Thomas brothers help create heirloom seed project | News | The Press and Standard

by | August 26, 2016 5:00 am

Last Updated: August 24, 2016 at 1:15 pm

Ted Chewning growing crops from heirloom seeds from two
brothers from Smoaks.

By GEORGE SALSBERRY
gsalsberry@lowcountry.com

Two Smoaks area brothers have fed Ted Chewning’s constant craving for heirloom crops.
Chewning, the Colleton County Farmers Market Manager who recently decided to resign that post, wants to spend more time working his farm and playing a role in resurrecting heirloom seeds.

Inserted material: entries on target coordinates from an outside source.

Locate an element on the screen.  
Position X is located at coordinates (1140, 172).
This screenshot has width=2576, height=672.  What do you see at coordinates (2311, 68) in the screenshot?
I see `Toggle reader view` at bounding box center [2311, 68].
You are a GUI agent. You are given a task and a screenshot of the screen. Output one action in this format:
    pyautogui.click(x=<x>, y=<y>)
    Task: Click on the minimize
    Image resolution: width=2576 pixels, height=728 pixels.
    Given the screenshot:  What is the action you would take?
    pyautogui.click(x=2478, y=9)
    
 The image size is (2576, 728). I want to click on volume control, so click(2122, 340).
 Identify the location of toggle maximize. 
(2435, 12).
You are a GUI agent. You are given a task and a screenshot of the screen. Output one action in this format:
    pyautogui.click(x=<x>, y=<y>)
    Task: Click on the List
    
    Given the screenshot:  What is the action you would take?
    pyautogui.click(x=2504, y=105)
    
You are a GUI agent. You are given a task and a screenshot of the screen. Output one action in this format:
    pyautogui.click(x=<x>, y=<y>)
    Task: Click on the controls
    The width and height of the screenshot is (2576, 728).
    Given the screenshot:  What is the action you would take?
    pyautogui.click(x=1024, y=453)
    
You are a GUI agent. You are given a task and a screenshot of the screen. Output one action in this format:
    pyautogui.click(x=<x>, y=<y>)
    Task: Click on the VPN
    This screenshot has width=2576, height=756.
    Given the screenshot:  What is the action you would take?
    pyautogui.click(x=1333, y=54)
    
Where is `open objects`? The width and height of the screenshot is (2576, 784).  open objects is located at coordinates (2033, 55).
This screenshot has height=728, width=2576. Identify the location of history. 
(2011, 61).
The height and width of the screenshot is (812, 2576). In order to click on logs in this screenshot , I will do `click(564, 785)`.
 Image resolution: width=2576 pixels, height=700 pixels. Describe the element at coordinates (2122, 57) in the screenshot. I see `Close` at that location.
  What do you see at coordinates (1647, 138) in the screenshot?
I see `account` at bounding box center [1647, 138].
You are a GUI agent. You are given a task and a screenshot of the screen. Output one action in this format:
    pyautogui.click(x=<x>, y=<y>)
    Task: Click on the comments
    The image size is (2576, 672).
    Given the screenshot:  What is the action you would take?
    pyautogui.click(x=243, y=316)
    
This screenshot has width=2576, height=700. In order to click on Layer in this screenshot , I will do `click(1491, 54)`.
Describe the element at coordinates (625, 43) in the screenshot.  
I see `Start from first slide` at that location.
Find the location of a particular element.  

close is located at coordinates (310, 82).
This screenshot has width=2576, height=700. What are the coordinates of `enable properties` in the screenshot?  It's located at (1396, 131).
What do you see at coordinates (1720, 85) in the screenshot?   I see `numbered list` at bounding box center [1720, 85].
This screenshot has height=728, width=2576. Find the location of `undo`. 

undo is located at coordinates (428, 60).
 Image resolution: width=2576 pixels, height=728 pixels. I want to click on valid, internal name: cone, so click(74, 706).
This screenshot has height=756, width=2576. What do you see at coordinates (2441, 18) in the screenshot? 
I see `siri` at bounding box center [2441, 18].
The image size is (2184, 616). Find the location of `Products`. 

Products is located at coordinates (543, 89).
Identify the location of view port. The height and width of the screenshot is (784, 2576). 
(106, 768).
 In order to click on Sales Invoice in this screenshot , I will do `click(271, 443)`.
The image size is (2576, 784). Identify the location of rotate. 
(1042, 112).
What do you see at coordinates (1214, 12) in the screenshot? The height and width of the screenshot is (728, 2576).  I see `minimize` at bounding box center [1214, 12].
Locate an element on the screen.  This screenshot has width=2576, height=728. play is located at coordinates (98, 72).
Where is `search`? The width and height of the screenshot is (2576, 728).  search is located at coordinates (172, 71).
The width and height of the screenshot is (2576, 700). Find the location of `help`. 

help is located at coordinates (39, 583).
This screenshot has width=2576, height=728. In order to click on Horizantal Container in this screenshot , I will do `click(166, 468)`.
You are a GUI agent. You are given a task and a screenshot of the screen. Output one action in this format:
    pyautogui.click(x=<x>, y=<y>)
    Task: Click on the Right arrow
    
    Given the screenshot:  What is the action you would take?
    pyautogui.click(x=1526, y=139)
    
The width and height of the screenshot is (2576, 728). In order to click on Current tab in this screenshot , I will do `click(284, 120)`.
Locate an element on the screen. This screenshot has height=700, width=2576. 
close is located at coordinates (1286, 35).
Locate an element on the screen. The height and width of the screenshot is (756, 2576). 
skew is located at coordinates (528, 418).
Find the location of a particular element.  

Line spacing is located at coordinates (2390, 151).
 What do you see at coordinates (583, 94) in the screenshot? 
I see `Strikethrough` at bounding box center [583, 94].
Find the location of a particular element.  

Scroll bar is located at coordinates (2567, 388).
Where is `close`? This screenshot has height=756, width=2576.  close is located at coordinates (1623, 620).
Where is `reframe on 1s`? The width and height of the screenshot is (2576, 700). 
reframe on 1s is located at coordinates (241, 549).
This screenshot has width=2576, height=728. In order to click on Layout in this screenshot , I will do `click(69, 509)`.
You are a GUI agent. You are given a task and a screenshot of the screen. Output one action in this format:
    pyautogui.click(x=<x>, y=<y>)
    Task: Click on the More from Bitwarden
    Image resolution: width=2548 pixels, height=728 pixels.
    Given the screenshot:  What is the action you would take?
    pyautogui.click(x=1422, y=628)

He plans to spend more time building up his collection of seeds from the Thomas Brothers Collection.
Chewning bestowed the title on the seeds from 11 different heirloom crops provided to him by semi-retired farmers Jake and Ray Thomas.
The Thomas brothers, both in their 80’s, have spent years periodically growing the farm crops which had long disappeared from the agricultural landscape.
While working the family farm, the Thomas’ would periodically grow some of the heirloom seeds for themselves and a selected few others.
Chewning said the Thomas brothers provided him with the seeds to grow three varieties of corn, a couple of bean varieties, and the seeds from an heirloom radish, watermelon and field pea.
Chewning said he then provided Clemson Research some of the seeds from each crop. Anson Mills, which has been working for years to popularize heritage crops like Carolina Gold Rice, is covering the cost of planting and researching the heirloom crops at Clemson’s experimental station in Charleston.
At Chewning’s Sweet Bay Farm, one of the corn varieties, Sea Island White Flint, and some of the watermelon seeds went into the ground.
The corn crop is in. Sea Island White Flint, he explained, was grown by Native Americans, primarily in the coastal areas.
“We were very successful with a small stand,” Chewning said.
Flint corn is not grown much in the Carolinas anymore. It is more likely found growing in the Midwest and South America.
It is the corn that becomes popcorn in the Midwest; in South America, flint corn is used to make tortillas.
The corn grown locally, Chewning said, is dent corn, so called because when the kernels are dried, they form a little dent.
Chewning said he grew a small stand of Sea Island White Flint because “you have to isolate the seeds. They are open pollinated, so you can’t grow other corn nearby.”
All the corn from the first year of growth will be going into the seed bank. He plans on a larger stand of Sea Island White Flint next year, hoping to eventually reach the point where the seeds can be distributed to other farmers who want to test the commercial value of the heirloom corn.
That’s the same process that Chewning and Anson Mills used to reintroduce Jimmy Red corn to the culinary landscape.
Now Jimmy Red can be found on the menu in many high-end restaurants in Charleston. This fall, Highwire Distillery in Charleston will be ready to release its first bottles of Jimmy Red bourbon.
While the corn crop is in, Chewning said the heirloom watermelon, which dates back approximately 170 years, is coming along slowly. “We planted late because of the possibility of bad weather — we did not want to lose any seeds.”
When that crop of watermelon is in, he added, all the seeds will be banked.
Next year, Chewning said, he wants to plant a larger stand of Sea Island White Flint.  He also expects to plant some of the field peas. He anticipates growing the field peas in his greenhouse to make sure that the deer don’t get them and they are protected from the weather.
“The Thomas brothers deserve all the credit because they have saved these seeds over the years,” Chewning said.
Chewning said he filmed the Thomas brothers talking about their lives on the farm that has been in their family since the 1790s. “They were very generous with their lives and their seeds,” he said.
Eventually, Chewning added, he hopes to produce a video and have it available.